## DATA RECORDS
****************************************

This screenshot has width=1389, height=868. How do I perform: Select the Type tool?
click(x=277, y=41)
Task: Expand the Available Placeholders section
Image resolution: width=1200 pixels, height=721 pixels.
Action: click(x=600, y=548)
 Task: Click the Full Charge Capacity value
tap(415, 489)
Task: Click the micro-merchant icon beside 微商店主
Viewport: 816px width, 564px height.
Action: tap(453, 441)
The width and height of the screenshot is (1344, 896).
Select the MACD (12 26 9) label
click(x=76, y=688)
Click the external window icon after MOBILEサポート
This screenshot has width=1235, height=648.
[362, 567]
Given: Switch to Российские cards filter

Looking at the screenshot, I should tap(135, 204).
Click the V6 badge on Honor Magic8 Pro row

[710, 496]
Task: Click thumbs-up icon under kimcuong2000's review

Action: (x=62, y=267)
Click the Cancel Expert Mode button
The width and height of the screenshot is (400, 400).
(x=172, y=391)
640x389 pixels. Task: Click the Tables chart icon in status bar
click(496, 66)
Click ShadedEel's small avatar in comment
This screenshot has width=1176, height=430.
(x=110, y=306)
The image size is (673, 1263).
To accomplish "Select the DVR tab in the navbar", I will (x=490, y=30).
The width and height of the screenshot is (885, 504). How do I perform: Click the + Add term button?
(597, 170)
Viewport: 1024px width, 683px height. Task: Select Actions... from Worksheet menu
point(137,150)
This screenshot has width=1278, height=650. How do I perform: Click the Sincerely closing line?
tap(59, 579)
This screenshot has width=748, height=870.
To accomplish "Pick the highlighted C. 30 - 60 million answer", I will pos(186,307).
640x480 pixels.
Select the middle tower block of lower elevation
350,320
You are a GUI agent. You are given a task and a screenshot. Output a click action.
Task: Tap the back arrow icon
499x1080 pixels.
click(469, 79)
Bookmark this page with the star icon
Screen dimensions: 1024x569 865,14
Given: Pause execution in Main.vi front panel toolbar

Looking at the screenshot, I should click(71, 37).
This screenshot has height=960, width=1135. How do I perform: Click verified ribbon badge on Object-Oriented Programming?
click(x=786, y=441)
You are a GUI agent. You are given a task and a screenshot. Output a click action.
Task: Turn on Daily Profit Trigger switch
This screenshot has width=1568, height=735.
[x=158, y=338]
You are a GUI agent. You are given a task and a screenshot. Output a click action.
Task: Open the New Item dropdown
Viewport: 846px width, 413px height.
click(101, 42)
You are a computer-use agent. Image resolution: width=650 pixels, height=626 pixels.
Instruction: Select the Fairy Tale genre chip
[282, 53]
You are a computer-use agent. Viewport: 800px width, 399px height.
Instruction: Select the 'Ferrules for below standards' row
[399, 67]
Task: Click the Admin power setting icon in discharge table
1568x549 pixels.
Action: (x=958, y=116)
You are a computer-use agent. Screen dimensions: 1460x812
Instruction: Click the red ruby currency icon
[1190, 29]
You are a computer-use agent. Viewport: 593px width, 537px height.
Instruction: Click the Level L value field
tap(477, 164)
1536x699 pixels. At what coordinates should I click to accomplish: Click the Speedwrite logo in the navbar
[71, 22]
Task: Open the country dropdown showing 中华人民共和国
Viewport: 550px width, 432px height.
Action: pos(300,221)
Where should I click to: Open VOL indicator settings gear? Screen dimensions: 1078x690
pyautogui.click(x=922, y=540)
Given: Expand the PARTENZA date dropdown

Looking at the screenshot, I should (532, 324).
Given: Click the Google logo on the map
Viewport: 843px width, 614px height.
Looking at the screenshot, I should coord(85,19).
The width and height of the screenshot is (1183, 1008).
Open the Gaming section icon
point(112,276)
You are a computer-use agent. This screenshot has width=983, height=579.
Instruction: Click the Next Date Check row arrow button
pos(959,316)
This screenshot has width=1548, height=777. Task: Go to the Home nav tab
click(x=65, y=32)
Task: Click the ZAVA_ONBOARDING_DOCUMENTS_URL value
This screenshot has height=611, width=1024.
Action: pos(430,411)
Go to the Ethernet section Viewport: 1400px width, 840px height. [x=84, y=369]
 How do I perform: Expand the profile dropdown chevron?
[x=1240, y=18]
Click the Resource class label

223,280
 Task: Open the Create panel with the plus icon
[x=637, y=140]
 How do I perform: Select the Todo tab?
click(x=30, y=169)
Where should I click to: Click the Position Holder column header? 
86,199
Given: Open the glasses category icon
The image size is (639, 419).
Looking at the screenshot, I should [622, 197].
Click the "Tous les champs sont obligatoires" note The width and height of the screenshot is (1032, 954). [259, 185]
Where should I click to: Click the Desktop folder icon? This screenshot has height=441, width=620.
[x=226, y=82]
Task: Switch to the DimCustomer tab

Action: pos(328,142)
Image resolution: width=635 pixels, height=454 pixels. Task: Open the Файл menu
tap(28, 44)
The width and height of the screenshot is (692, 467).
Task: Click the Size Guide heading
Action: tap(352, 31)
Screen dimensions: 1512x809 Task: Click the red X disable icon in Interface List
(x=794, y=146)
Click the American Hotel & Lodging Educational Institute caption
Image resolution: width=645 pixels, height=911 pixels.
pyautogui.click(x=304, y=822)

****************************************

## INSTRUCTIONS TO FOLLOW
Count the lines of the listing above that contain the string "should" with case taken into account, and reply with the number alone.

## REPLY
9